BBOT is modular and designed to automate the entire OSINT process, and beyond — from subdomain enumeration (with passive APIs and its powerful massdns module) to port scanning (with its naabu module), and even basic web scanning (with httpx and nuclei).


Matthew Toussain – Founder, Open Security

When he gets the chance, Matthew Toussain loves to take on an offbeat challenge. He’s turned a closet into a server room, a table into a computer, and a ’76 Mustang into an electric car. He’s also built an Alexa-enabled home entertainment system out of a car amp, a Raspberry Pi, a computer power supply unit, sheet metal, and plexiglass. It’s that ingenuity that underscores his work as a certified SANS instructor.

A graduate of the U.S. Air Force Academy with a B.S. in computer science and the SANS Technology Institute with an M.S. in information security engineering, he has served as the senior cyber tactics development lead for the U.S. Air Force (USAF) and worked as a security analyst for Black Hills Information Security. In 2014, he started Open Security, which performs full-spectrum vulnerability risk assessments.

An avid runner who also plays piano, guitar and violin, Matthew lives in Texas with a multitude of Cisco switches. In addition to teaching at SANS, he is an avid supporter of cyber competitions and participates as a red team member or mentor for the Collegiate Cyber Defense Competition (CCDC), the annual NSA-led event Cybersecurity Defense Exercise (CDX), and SANS Institute’s NetWars.
 
Tool Name: Sirius Scan & Nmap Scripting Engine
Sirius is the first truly open-source general purpose vulnerability scanner. Today, the information security community remains the best and most expedient source for cybersecurity intelligence. The community itself regularly outperforms commercial vendors. This is the primary advantage Sirius Scan intends to leverage.

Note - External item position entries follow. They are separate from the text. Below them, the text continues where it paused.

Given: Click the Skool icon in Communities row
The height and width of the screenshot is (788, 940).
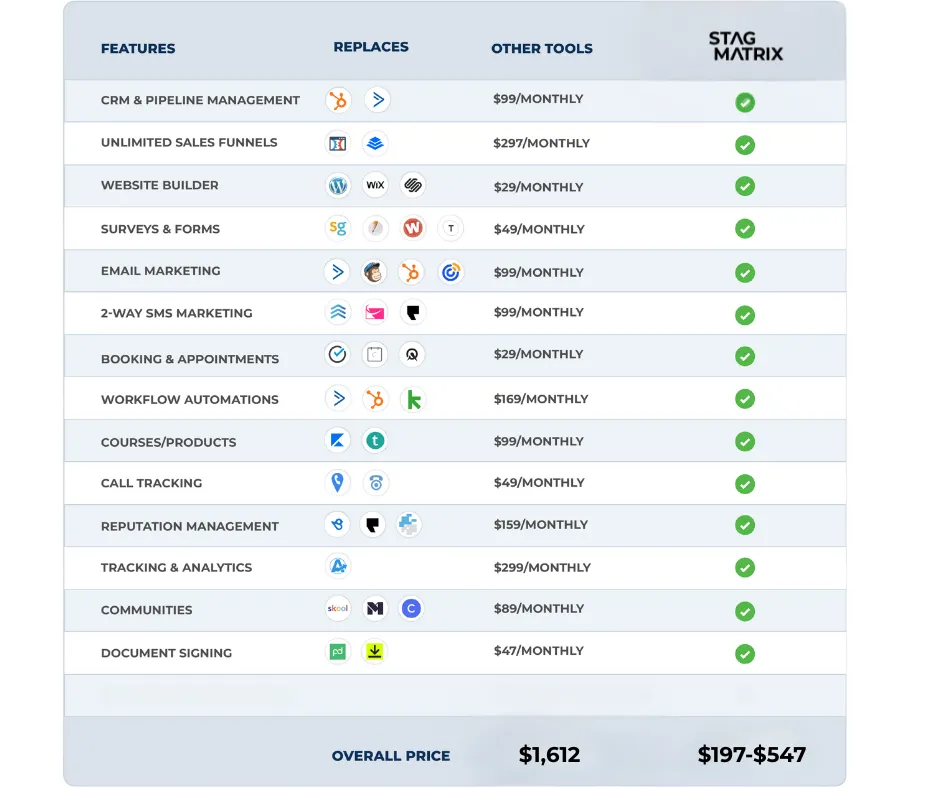Looking at the screenshot, I should click(x=338, y=608).
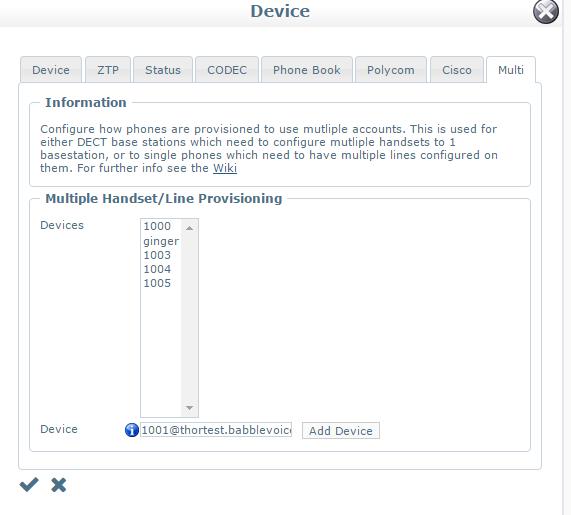Viewport: 571px width, 515px height.
Task: Open the Status tab
Action: click(163, 70)
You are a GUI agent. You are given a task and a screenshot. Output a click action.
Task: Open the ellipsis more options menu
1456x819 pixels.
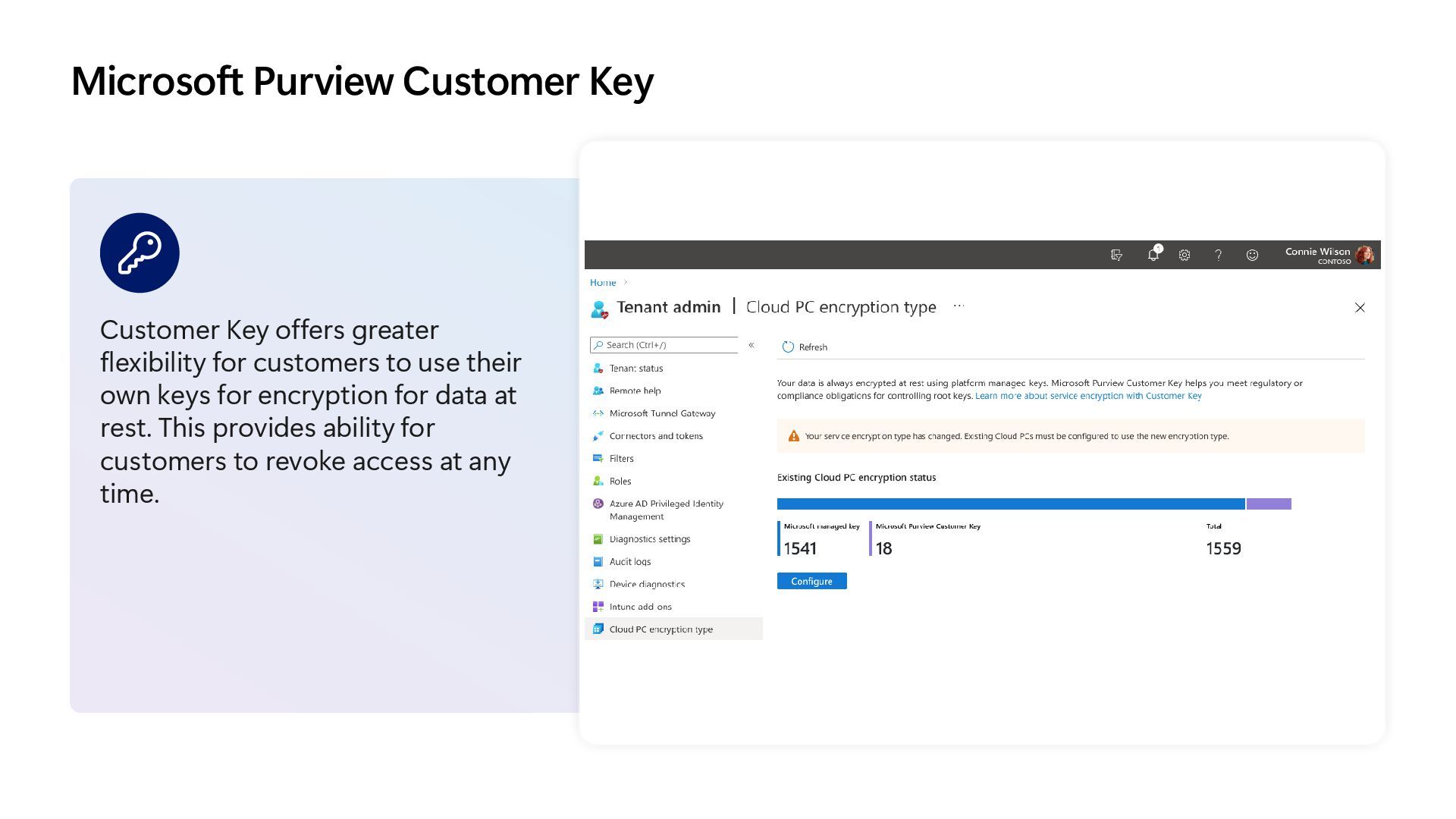(959, 306)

The framework is built around four general vulnerability identification concepts: The vulnerability database, network vulnerability scanning, agent-based discovery, and custom assessor analysis. With these powers combined around an easy-to-use interface Sirius hopes to enable industry evolution.

I will also be demonstrating NSE scripting and script integration


 

Organizers

 

Andrew Krug – Artisanal Hay Farmer / Cloud Security Geek

Andrew Krug is a Security Engineer specializing in Cloud Security and Identity and Access Management. Krug also works as a Cloud Security consultant and started the ThreatResponse project a toolkit for Amazon Web Services first responders. Krug has been a speaker at Black Hat USA, DerbyCon, and BSides PDX.


Adam Mashinchi – Principal Product Manager for Managed Detection and Response at Red Canary

Adam Mashinchi is the Principal Product Manager for Managed Detection and Response at Red Canary. Before Red Canary, Adam defined and managed the development of enterprise security and privacy solutions with an emphasis on adversary emulation and usable encryption at a global scale, leading numerous technical integration projects with a variety of partners and services.